● **WORK TO COMPLETE**
Reproduce exactly the entries from the "Task: Open the Websites sidebar icon" line to the end. Skip all pictures.

========================================================================

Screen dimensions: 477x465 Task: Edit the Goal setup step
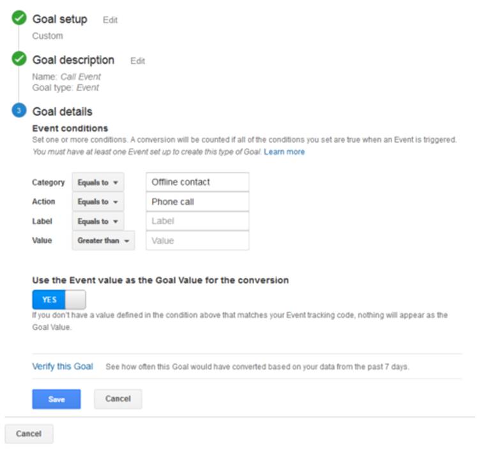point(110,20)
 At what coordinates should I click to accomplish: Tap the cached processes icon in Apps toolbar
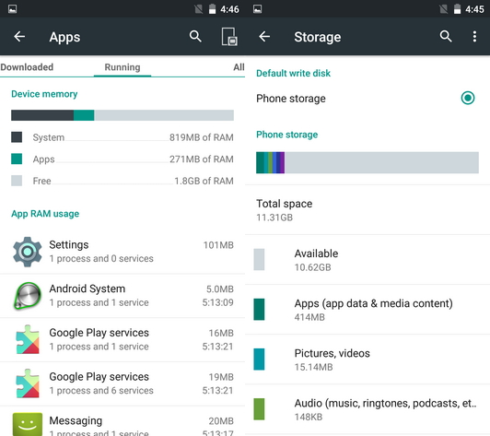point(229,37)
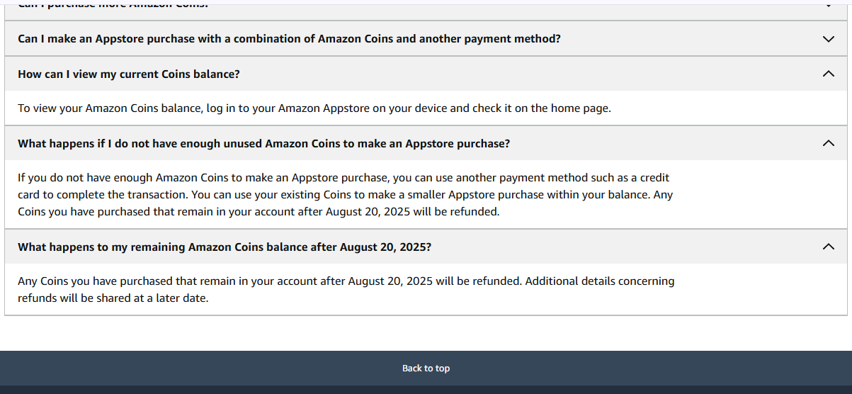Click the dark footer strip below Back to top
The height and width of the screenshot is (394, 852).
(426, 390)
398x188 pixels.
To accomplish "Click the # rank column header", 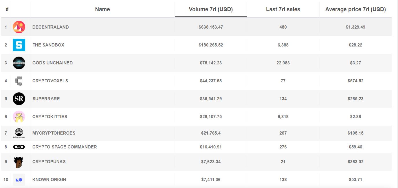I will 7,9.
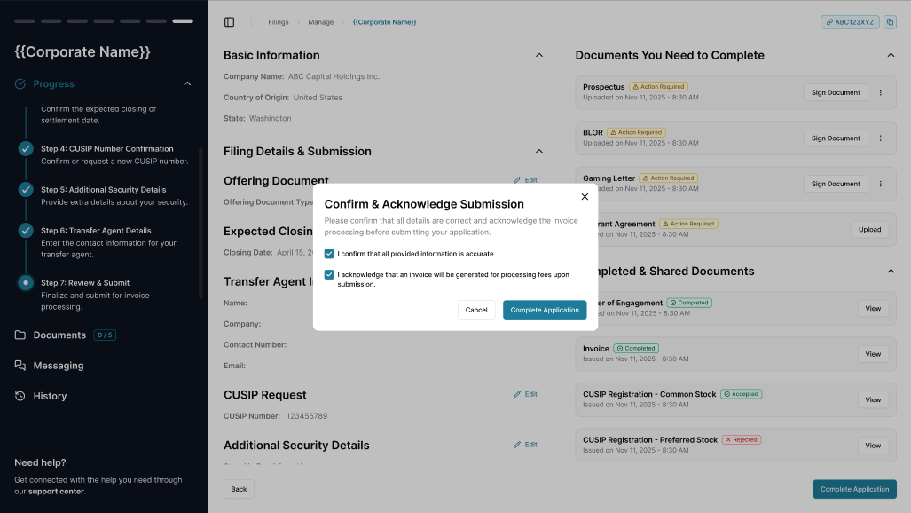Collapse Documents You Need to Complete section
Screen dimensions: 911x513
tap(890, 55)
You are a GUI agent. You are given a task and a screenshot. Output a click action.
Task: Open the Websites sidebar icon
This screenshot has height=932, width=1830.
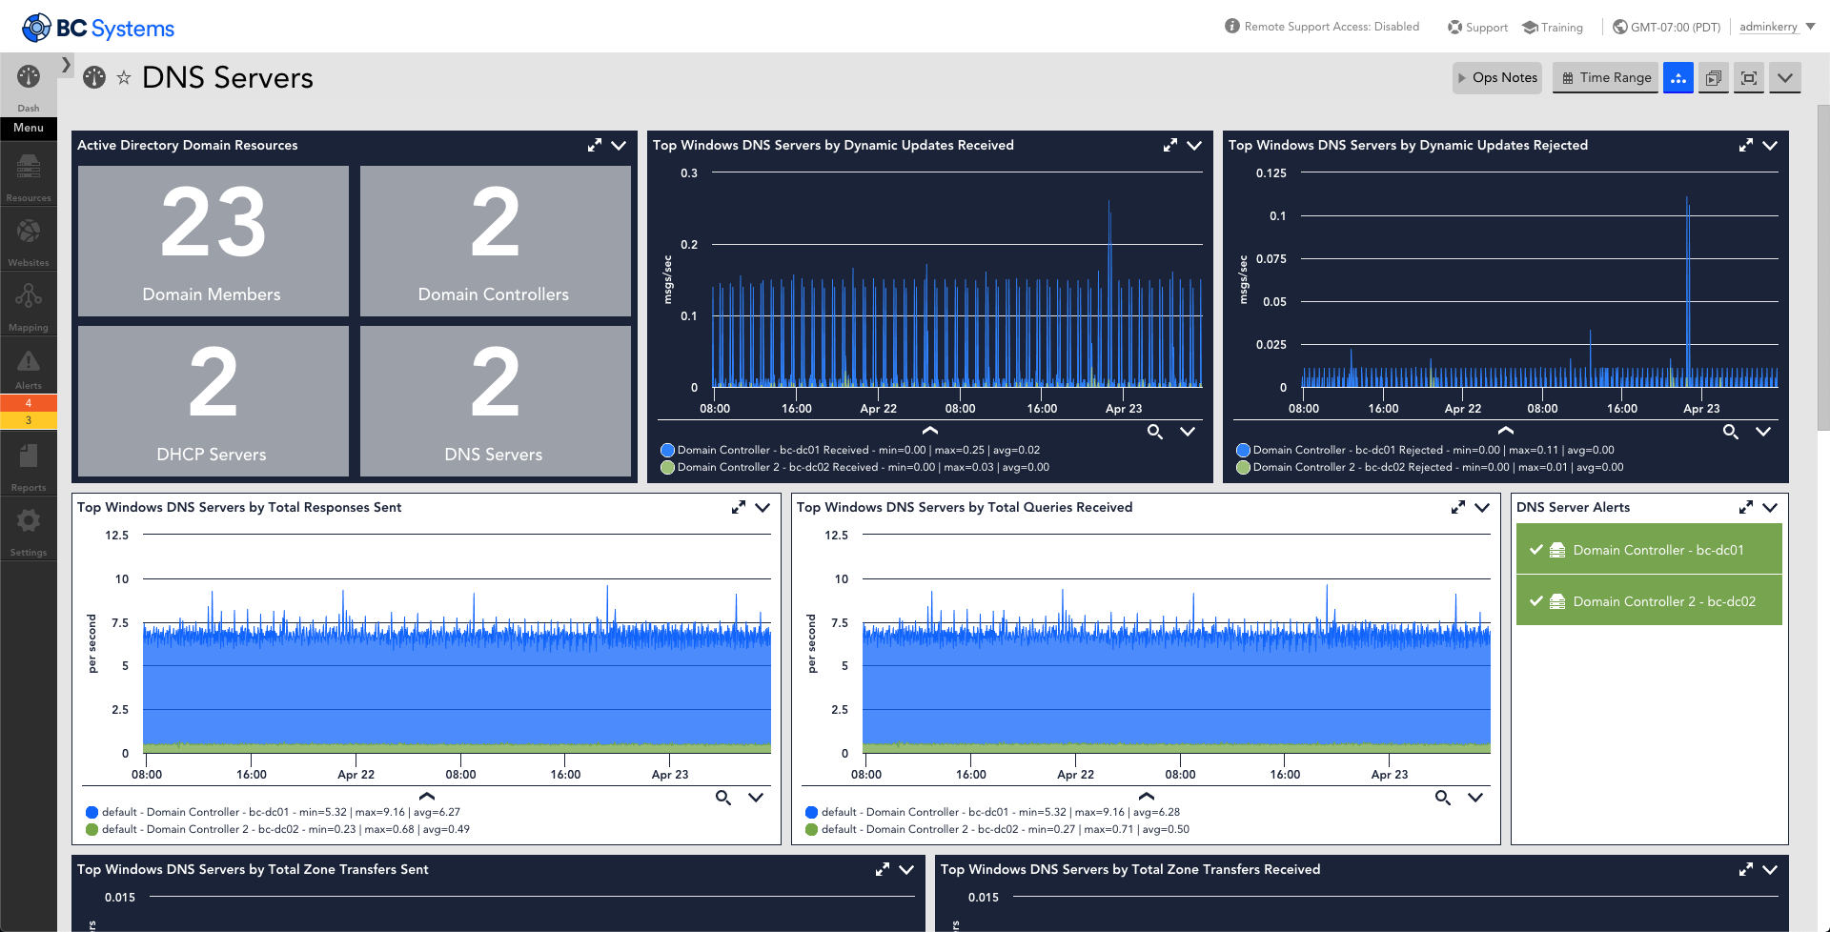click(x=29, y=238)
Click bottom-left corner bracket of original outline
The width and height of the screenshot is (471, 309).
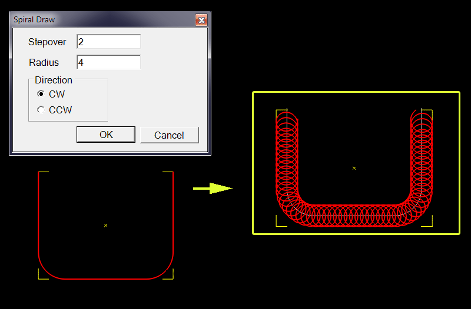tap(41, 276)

========================================================================

● **OUTPUT OF THE EXERCISE**
Task: Open the Websites sidebar icon
This screenshot has height=932, width=1830.
click(x=29, y=238)
Click bottom-left corner bracket of original outline
The width and height of the screenshot is (471, 309).
tap(41, 276)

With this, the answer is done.